### Passage provided
* begin *

Rather like in XMPP, all traffic for the group chat has to go through one of the sponsoring servers. If you want to send a message, ban someone, change the topic, or do anything, you have to send your message through a sponsoring server first. These servers rebroadcast the message you’ve sent to other connected servers, after checking that you’re allowed to make that change given their current view of the world.

Other servers can now authenticate messages very easily: if the message was sent by a sponsoring server, it’s valid, because we trust the sponsoring servers to validate everything for us. If it wasn’t, it isn’t. Spam, therefore, can be curtailed; since servers won’t accept messages that don’t come from sponsoring servers, sponsoring servers can do whatever they want to make sure that messages aren’t spam before passing them on, like asking new users to fill out a CAPTCHA or whatever.

What about distributed state?

The Paxos consensus protocol – actually something mentioned by Rachel Kroll in the cited blog post from earlier⁶ – is a tried and tested way to generate consensus among a network of servers, some of which may disconnect occasionally, go offline, or otherwise fail. It’s not guaranteed to always make progress, especially not when some of the servers are being evil (although a variant, called Byzantine Paxos, is supposed to fix this), but it’s reliable enough to be used in a number of prominent places, such as in various Google, IBM and Microsoft production services. Paxos is also not the only consensus protocol out there – the Raft consensus protocol is another, apparently known for being easier to implement⁷, which has similar properties. Here’s a cool Raft visualization!

As you can probably see, we can use Paxos or Raft to resolve state among our sponsoring servers, in a way that’s tolerant of these servers occasionally going down; as long as a majority remains (or whatever criteria the chosen consensus protocol specifies), the group chat will continue to operate in a safe manner. We trust all of our sponsoring servers, so we don’t have to worry about them trying to break the consensus protocol (in fact, we can even elect to use something like Byzantine Paxos which provides additional protections if we’re really paranoid).

What about network partitions?

Both Paxos and Raft are equipped to deal with the problem of network partitions; depending on the exact nature of the problem, some sponsoring servers may be unable to update the state of the group chat while the partition is in effect, but all servers should reach an eventually consistent view of the state. Messages sent while partitioned can simply be queued, and resent once the network link reestablishes itself.

How do we figure out which servers should be sponsoring servers?

The rules will probably vary depending on the circumstances – for example, a private group chat where all members trust one another can have all participating servers be sponsoring servers. In contrast, large, public group chats, with potentially lots of untrusted servers taking part, can choose a small number of servers which they trust – servers which contain chat administrators would be a good target, seeing as a great deal of trust is placed in those servers anyway.

* end *

### Exercises
1. List every consensus protocol named in the group chat passage.
2. Answer these from the group chat passage:
(a) Through what must all traffic for the group chat go?
(b) What happens to messages sent while the network is partitioned?
(c) In a private group chat where all members trust one another, which servers can be sponsoring servers?
The records that follow are not needed for these tasks.

### Dataset records
* begin *

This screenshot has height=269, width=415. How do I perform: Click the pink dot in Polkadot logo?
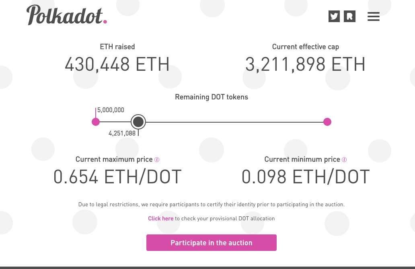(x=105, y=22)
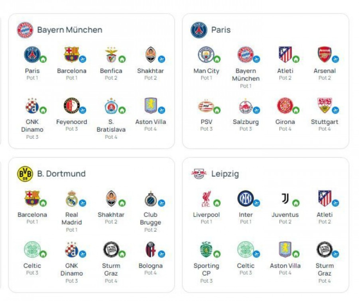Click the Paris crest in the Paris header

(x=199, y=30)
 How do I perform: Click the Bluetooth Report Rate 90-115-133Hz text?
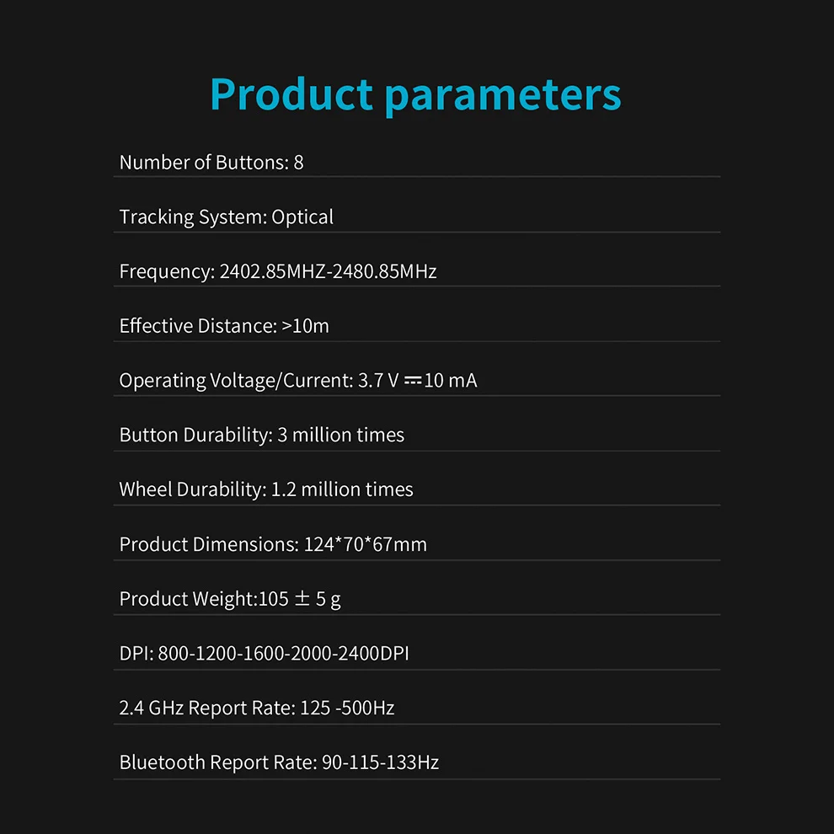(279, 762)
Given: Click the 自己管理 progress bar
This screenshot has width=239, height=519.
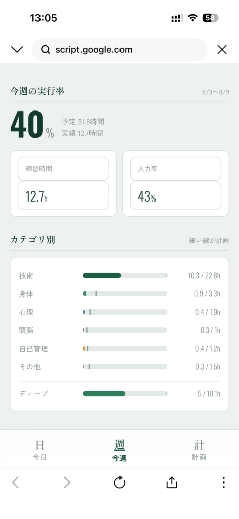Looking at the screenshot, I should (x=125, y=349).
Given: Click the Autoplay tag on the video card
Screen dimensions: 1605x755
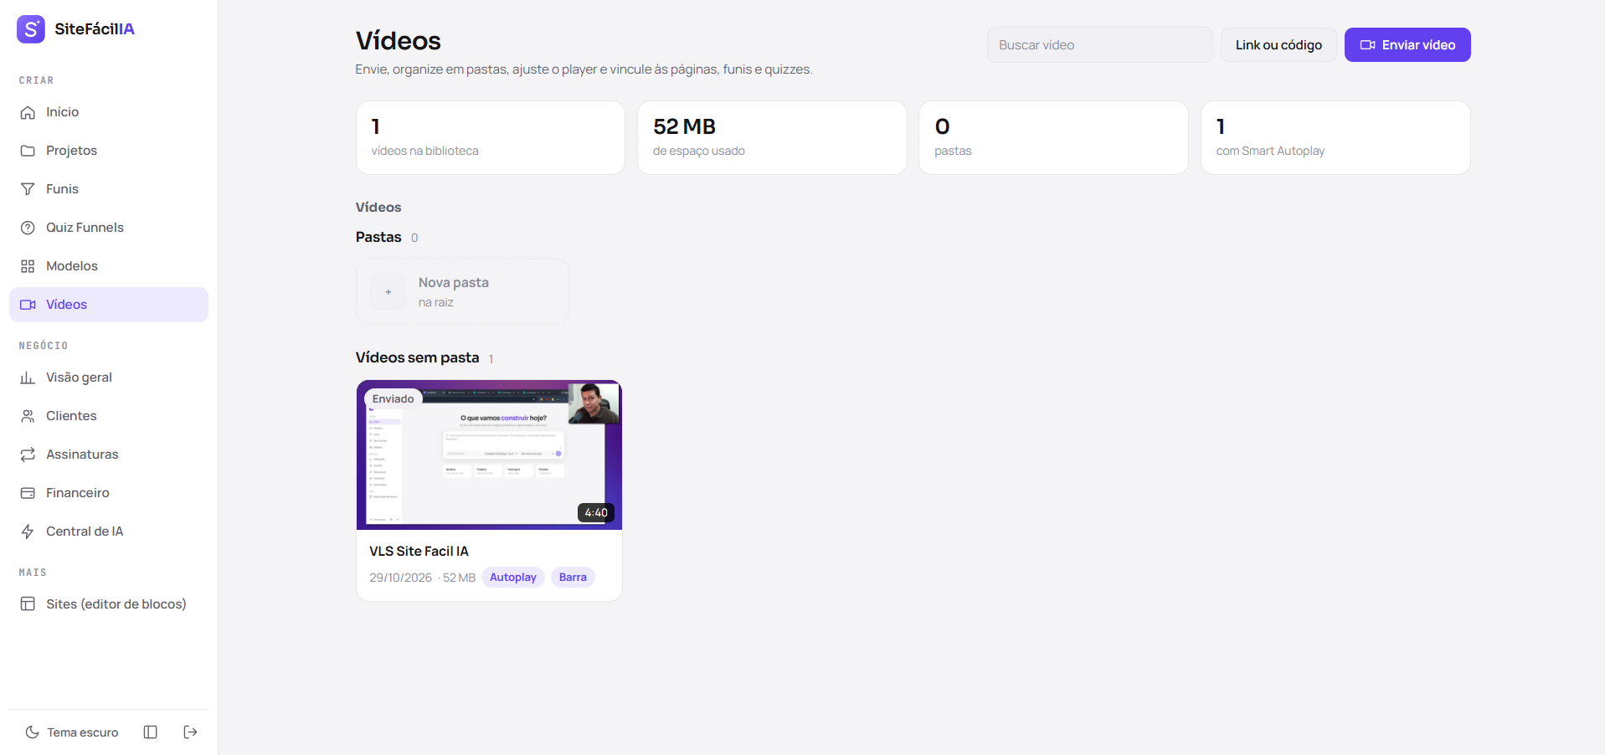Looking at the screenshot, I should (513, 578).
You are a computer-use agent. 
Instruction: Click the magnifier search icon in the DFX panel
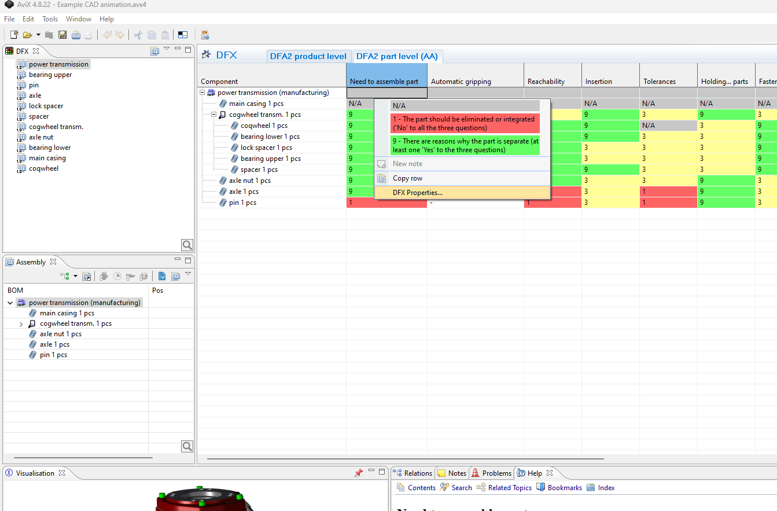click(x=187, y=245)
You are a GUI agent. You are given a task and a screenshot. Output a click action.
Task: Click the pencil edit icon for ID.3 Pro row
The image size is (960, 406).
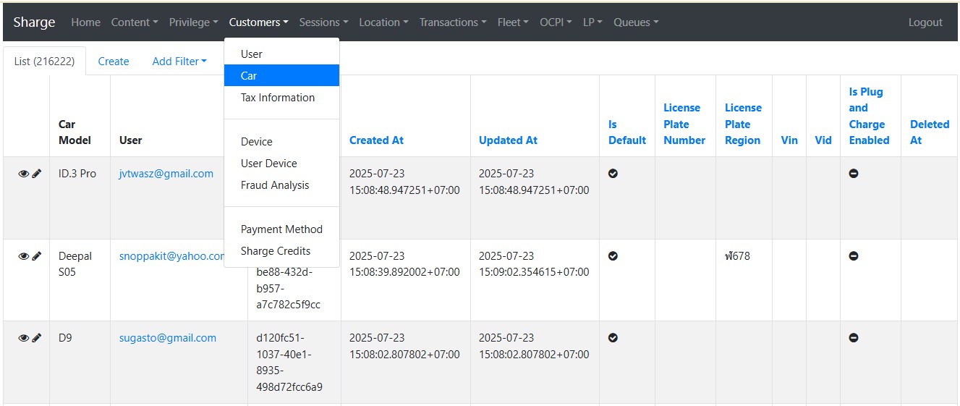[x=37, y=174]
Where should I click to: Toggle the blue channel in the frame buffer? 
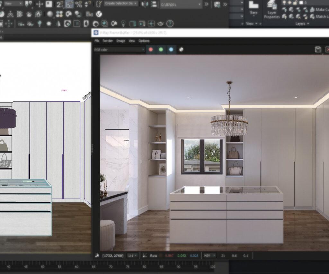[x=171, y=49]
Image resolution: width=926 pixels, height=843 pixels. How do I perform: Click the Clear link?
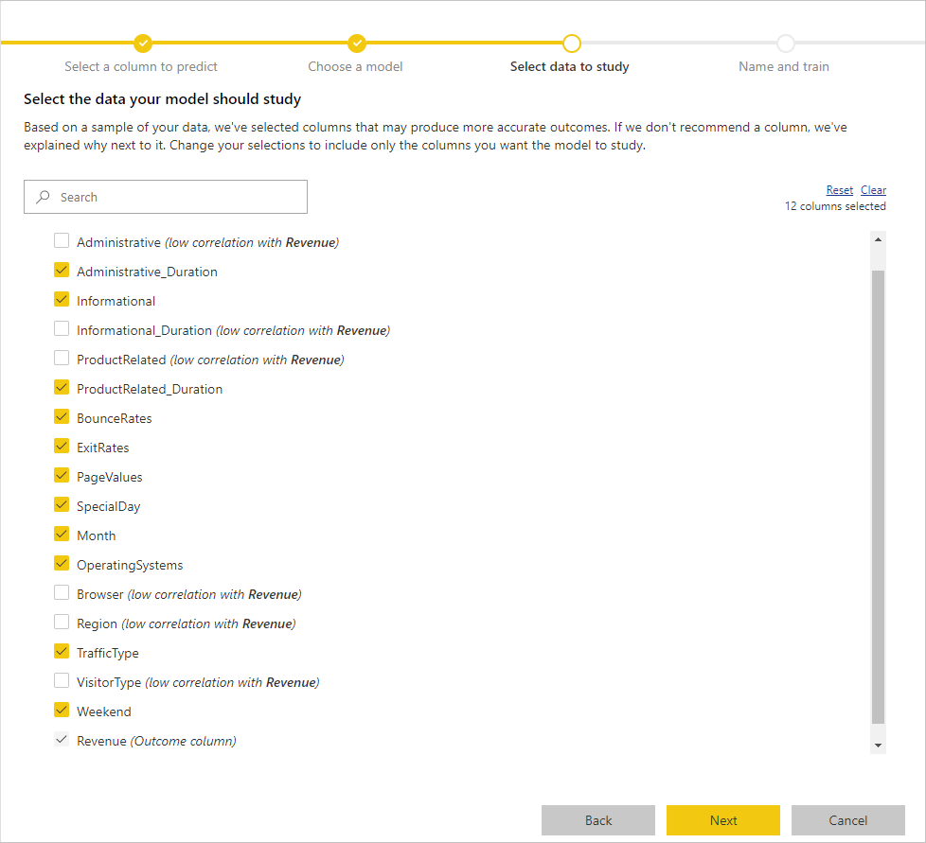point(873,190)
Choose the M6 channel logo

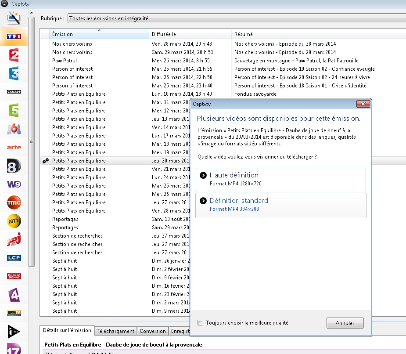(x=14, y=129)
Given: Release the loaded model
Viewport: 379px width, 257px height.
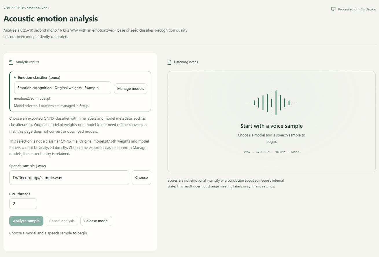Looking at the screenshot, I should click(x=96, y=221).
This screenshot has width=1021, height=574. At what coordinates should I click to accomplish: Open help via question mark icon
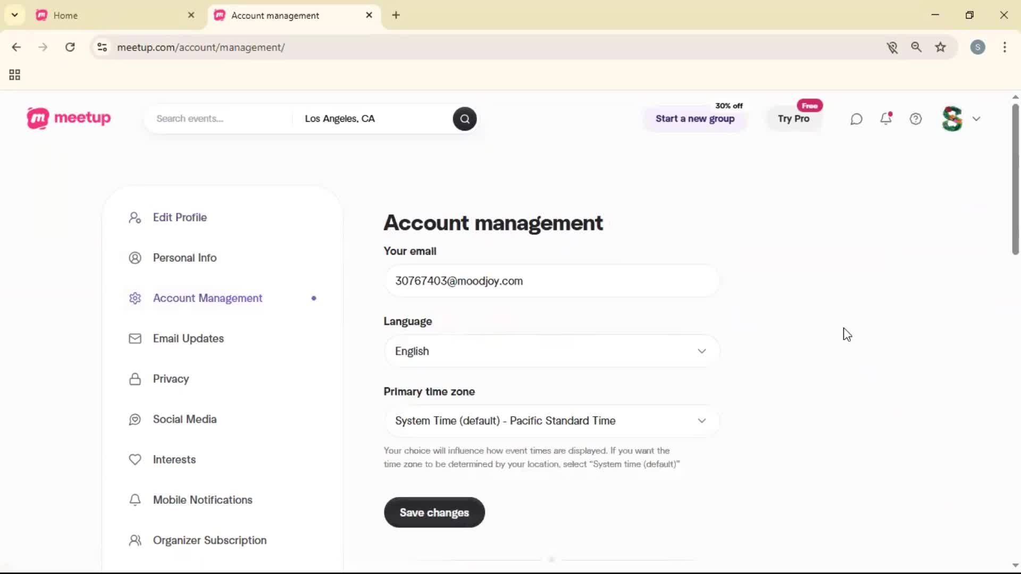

* end *

### Outputs for the tasks
1. Paxos, Byzantine Paxos, Raft

2.
(a) One of the sponsoring servers.
(b) They can be queued and resent once the network link reestablishes itself.
(c) All participating servers.